After lunch, it was time to mix up the mortar and start laying. Like I said, neither of us had ever laid brick before, so we went to the internet for some fundamentals. But really, we had no clue. We did however have tools. Despite the small number of bricks in this project (just 48), it was hard work laying the courses, which we took turns at. I have a new-found respect for the skill and the sheer physical work of brickmasons. Our backs were killing us when it was done. I was fairly proud that we at least managed to finish with a reasonably level course of bricks, but the appearance of our rocket stove would charitably be called rustic. We covered the rocket stove with a sheet of plastic and retired for the evening.

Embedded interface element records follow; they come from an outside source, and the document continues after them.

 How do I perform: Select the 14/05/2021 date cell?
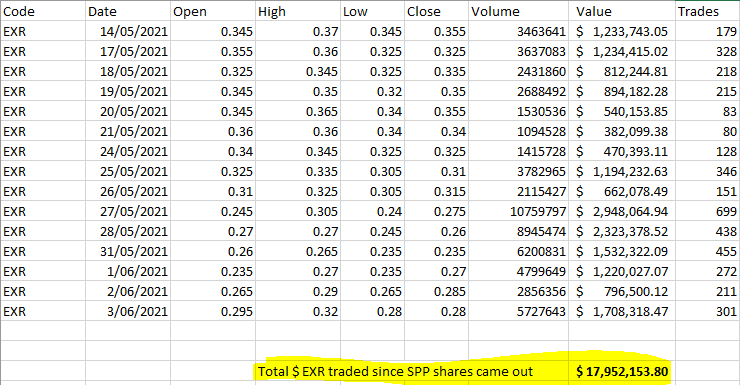pyautogui.click(x=128, y=32)
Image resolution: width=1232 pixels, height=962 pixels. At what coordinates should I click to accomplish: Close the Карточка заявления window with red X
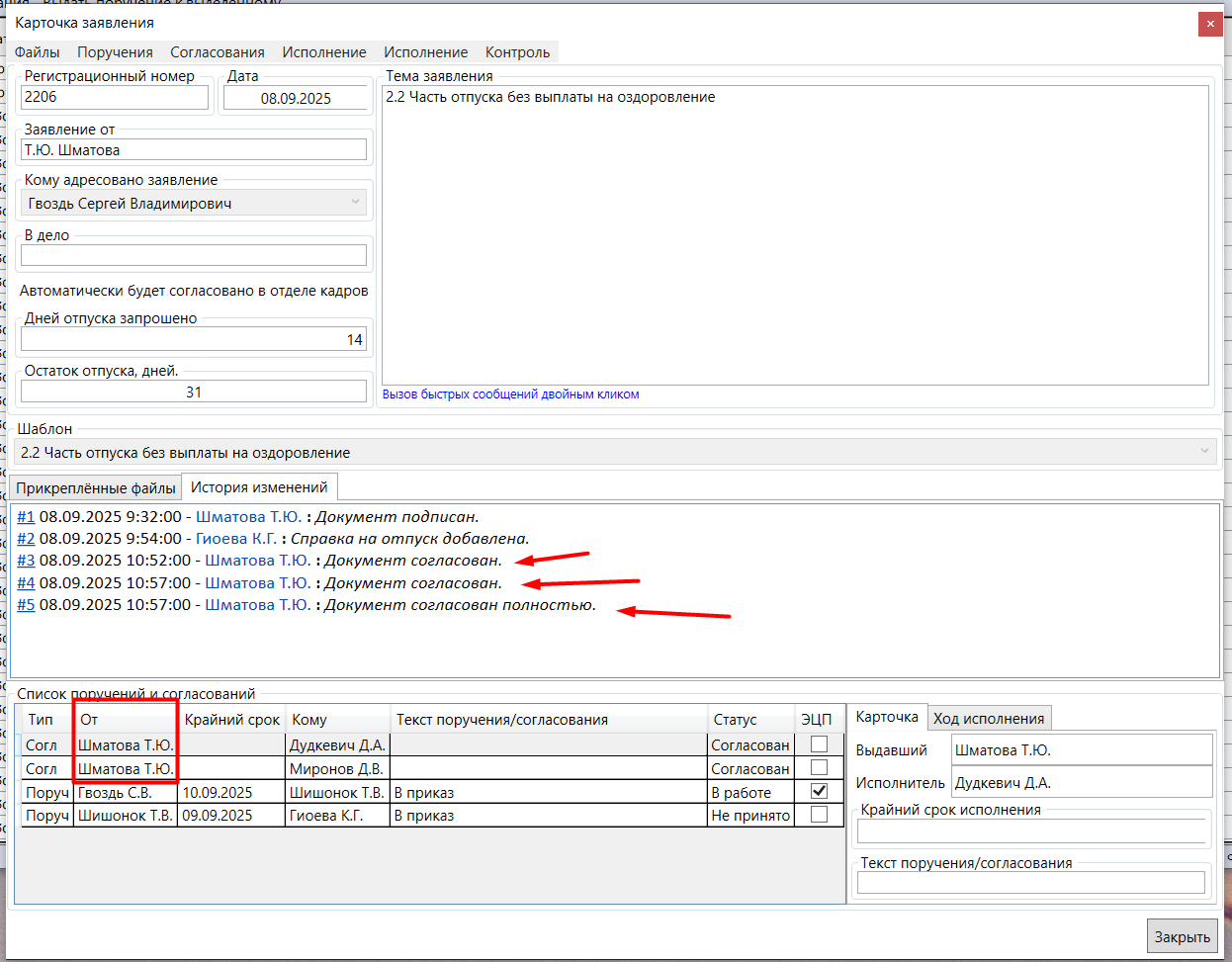click(1210, 24)
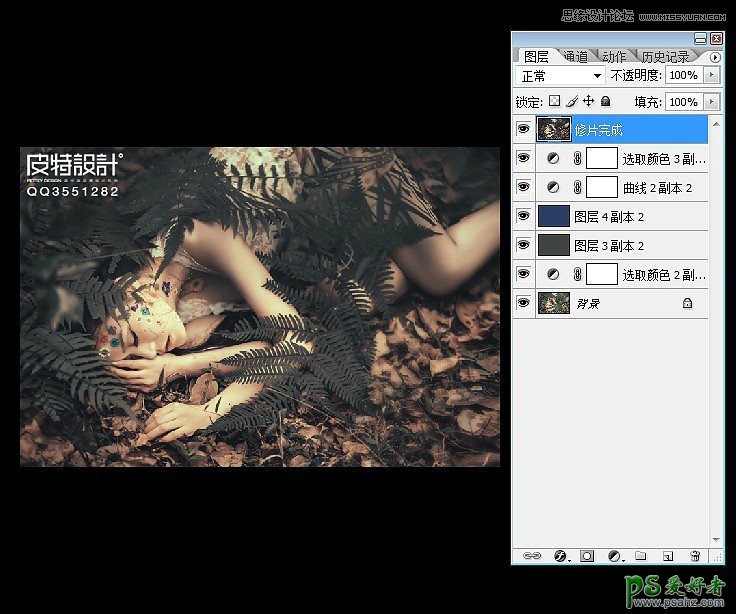736x614 pixels.
Task: Enable lock transparent pixels
Action: pyautogui.click(x=555, y=102)
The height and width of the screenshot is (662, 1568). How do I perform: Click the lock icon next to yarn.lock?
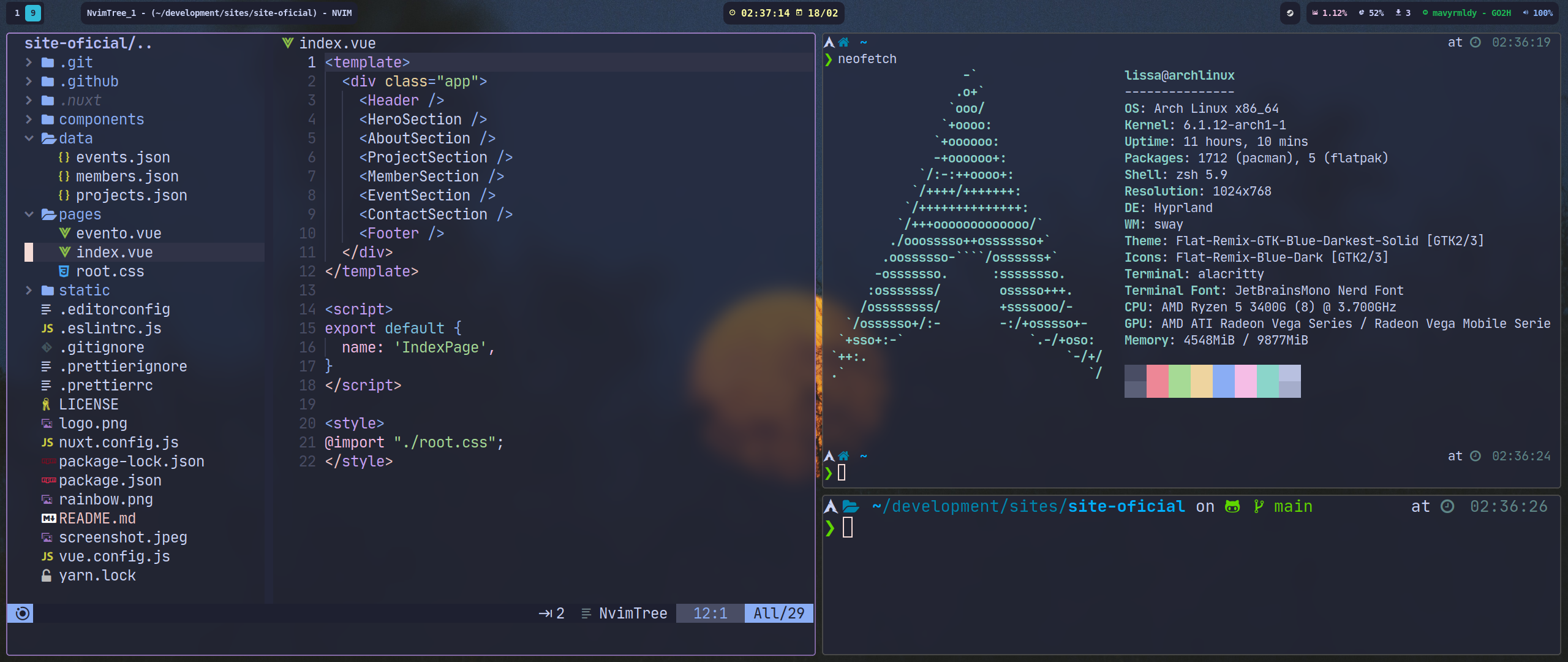(47, 576)
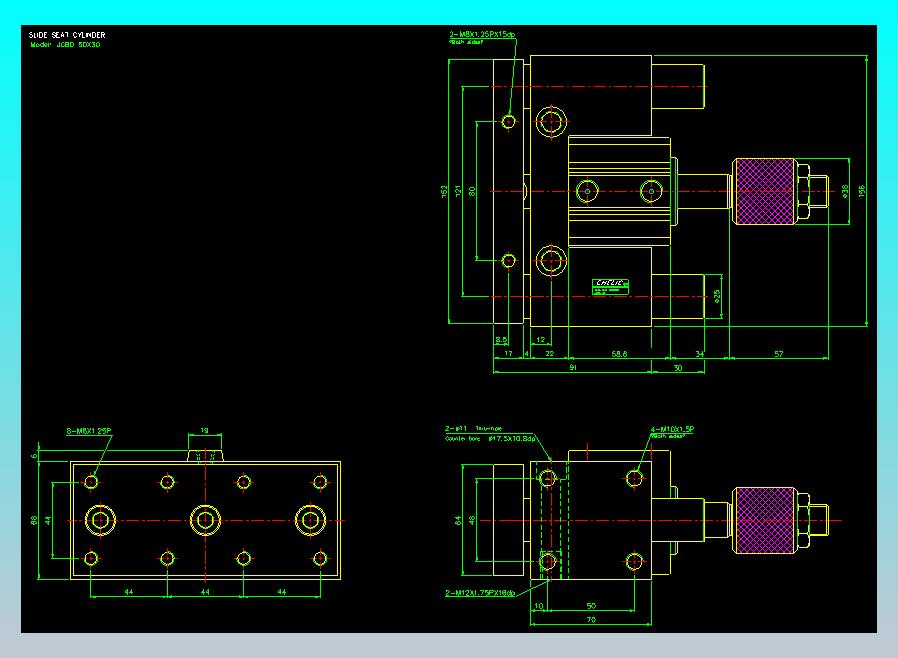Select the Model JCBD 50X30 label
898x658 pixels.
(x=65, y=45)
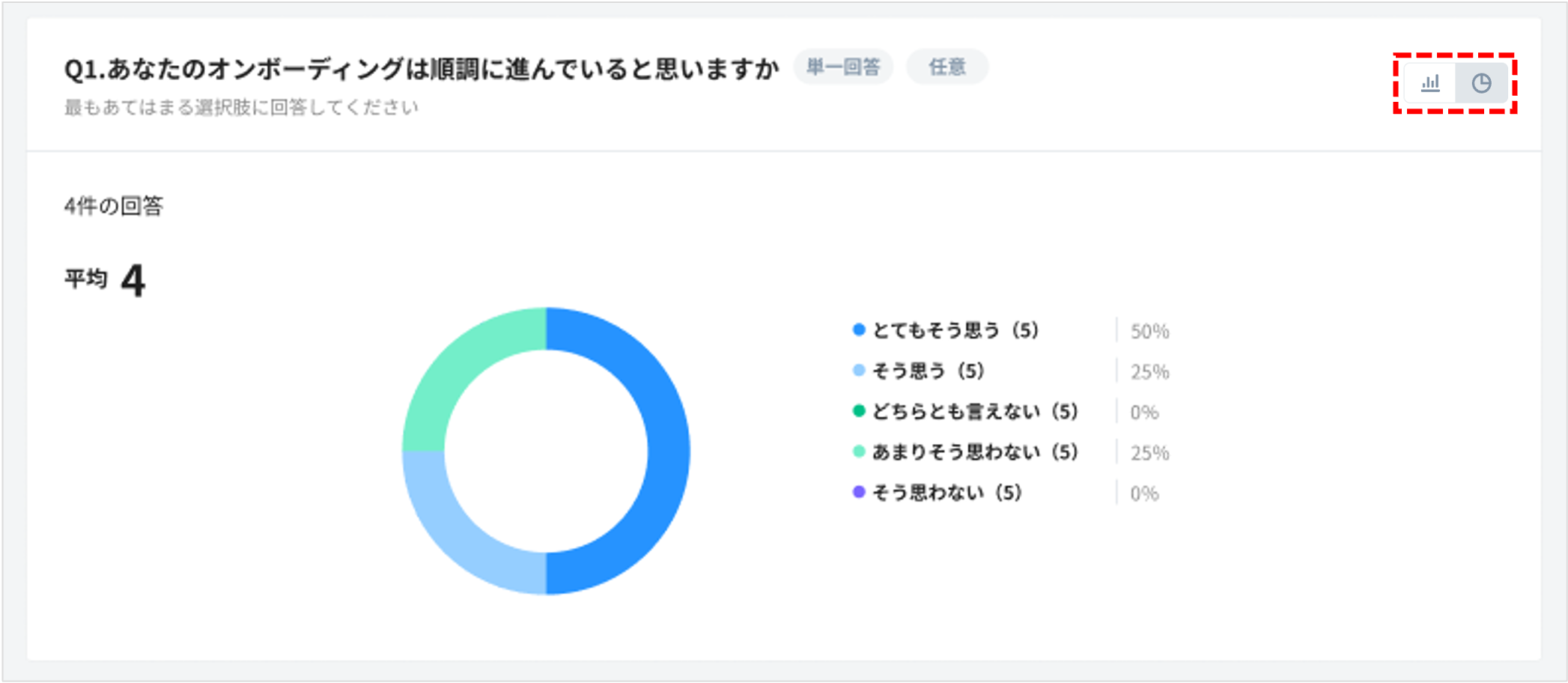Click the purple dot beside そう思わない

tap(857, 492)
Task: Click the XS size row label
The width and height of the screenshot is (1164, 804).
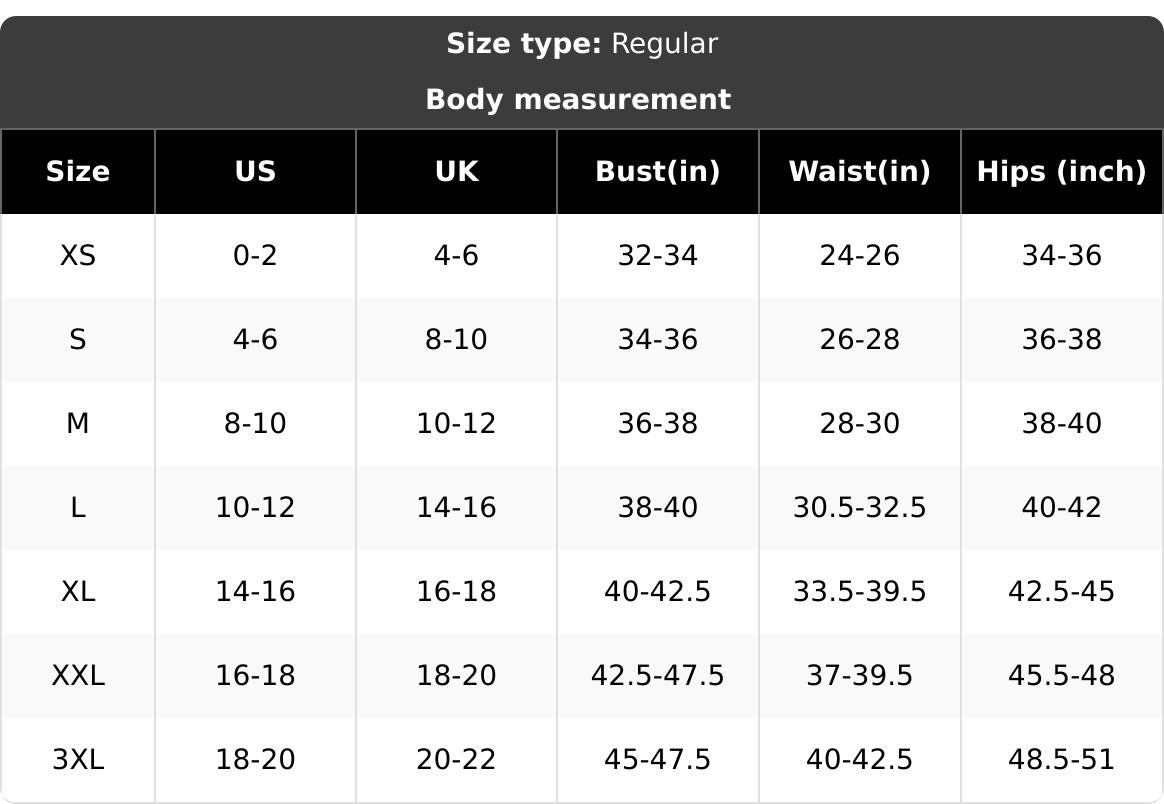Action: 78,255
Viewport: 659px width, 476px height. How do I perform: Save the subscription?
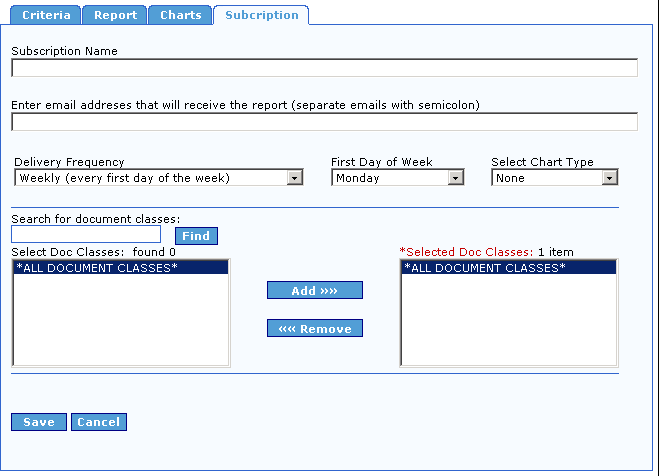[39, 422]
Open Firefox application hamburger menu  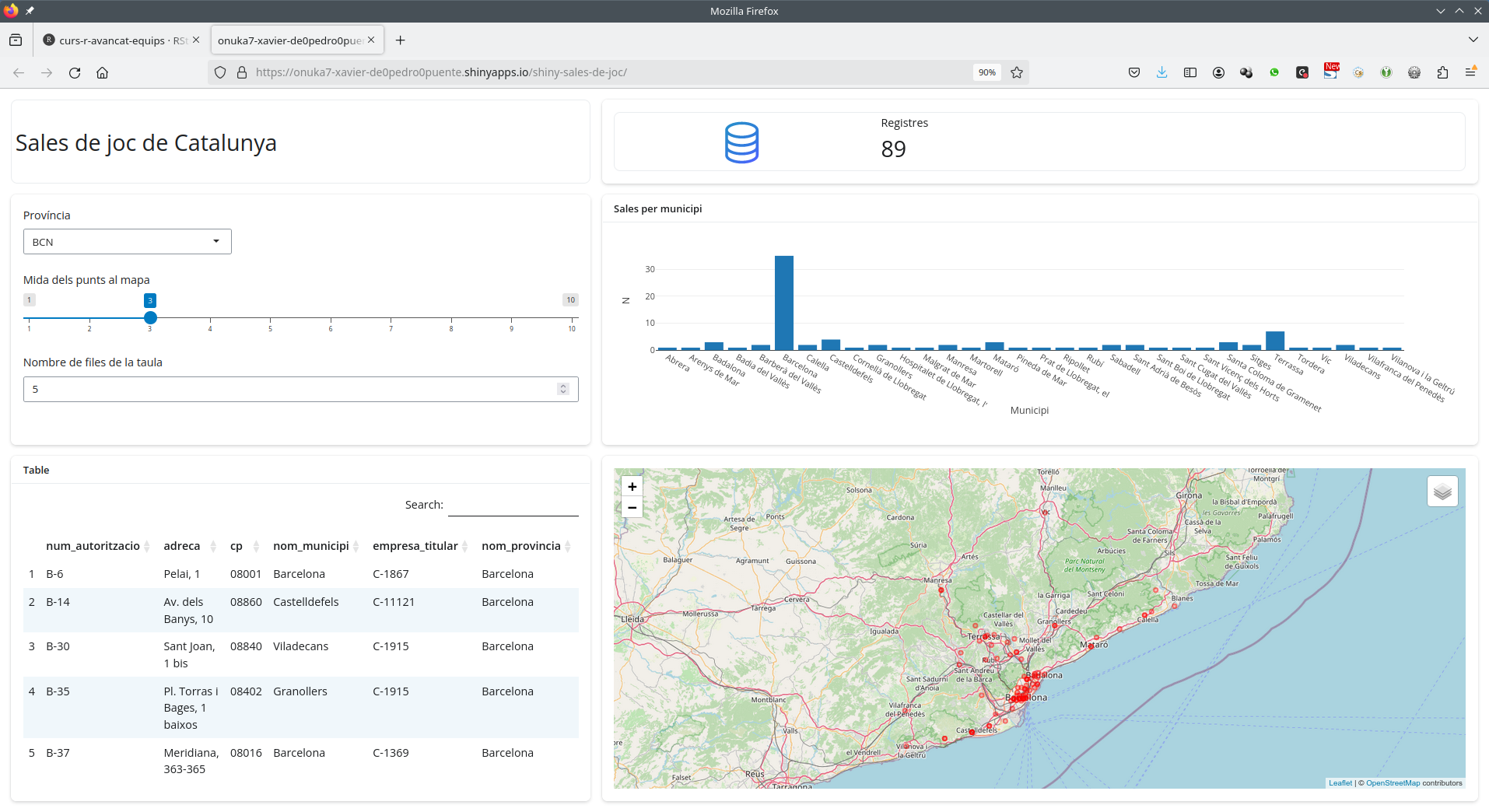click(1470, 72)
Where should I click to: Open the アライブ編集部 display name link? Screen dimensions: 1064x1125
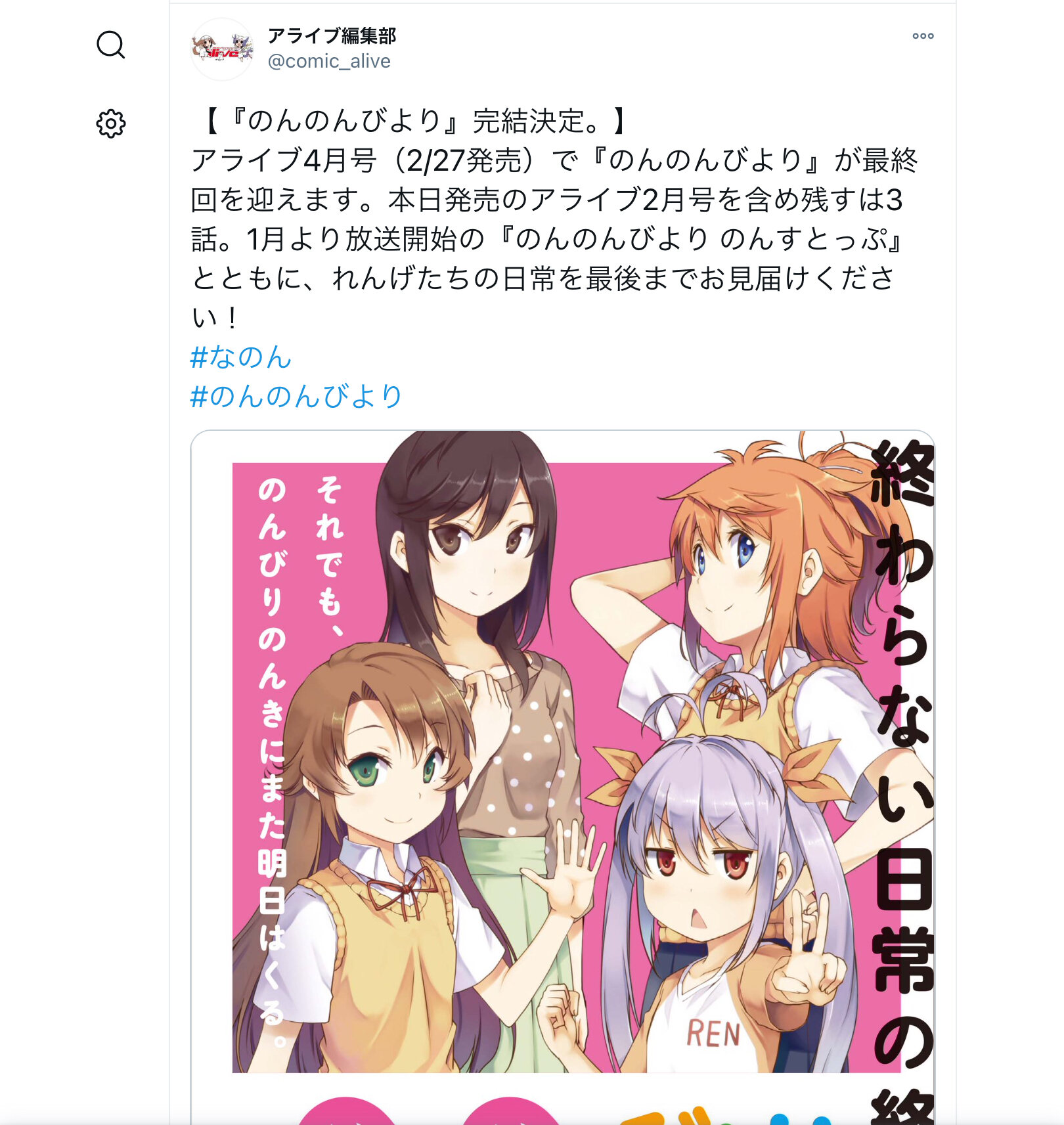click(x=332, y=35)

This past winter I had thought to ask one of my relatives with a woodstove for a bucket full of ashes, in order to have them on hand whenever we got to this project. Thus I had one 5-gallon bucket of wood ash in the garage. Being non-combustible, light, and airy, ash serves as excellent, cheap, and widely available insulation around the stovepipe inside a rocket stove, concentrating the heat even more. We still need to add a few more inches of ash around the stovepipe chimney, and then cut a piece of sheet metal to fit around the chimney and cover the ash. Other than that, the construction is done.
After the mortar set up for two days, I decided to test out the cooking possibilities with an egg for dinner. It wasn't very elaborate, and I had to bring the toast from the kitchen. But our own homegrown egg cooked up beautifully with some greenery snipped right from the garden. Hardly any ash on my inaugural rocket stove meal!
I'm absolutely thrilled with my birthday present, especially because we built it ourselves at almost no expense. As soon as it was constructed, I started looking at the ground around it, and wondering which perennial culinary herbs it would be best to plant nearby. I'll divide my chives next spring and plant them within easy reach, and I think I'll put some lemon thyme in not too far away. I had asked that the rocket stove be situated just near the covered area next to our shed. So we have a convenient place to accumulate a pile of twigs and keep them dry. With some work we could pretty up this area and make it a nice place to hang out and contemplate the garden. More tasks for the list!
The rocket stove is so hot that I don't envision using it for grilling, even though it's topped by a grill, but perhaps we'll eventually get the hang of producing a low flame. It will easily boil a pot of water, and I'm sure we will learn the ins and outs of cooking over heat so intense. I see the rocket stove as a way of efficiently using the huge quantity of deadwood that drops from our six remaining full sized deciduous trees each year. It will be an emergency backup for cooking in any weather. If we lost power for a long while during really cold weather, we could at least heat water to keep ourselves warm with tea, soup, and hot water bottles.
So...I'm in the market for one-skillet recipes!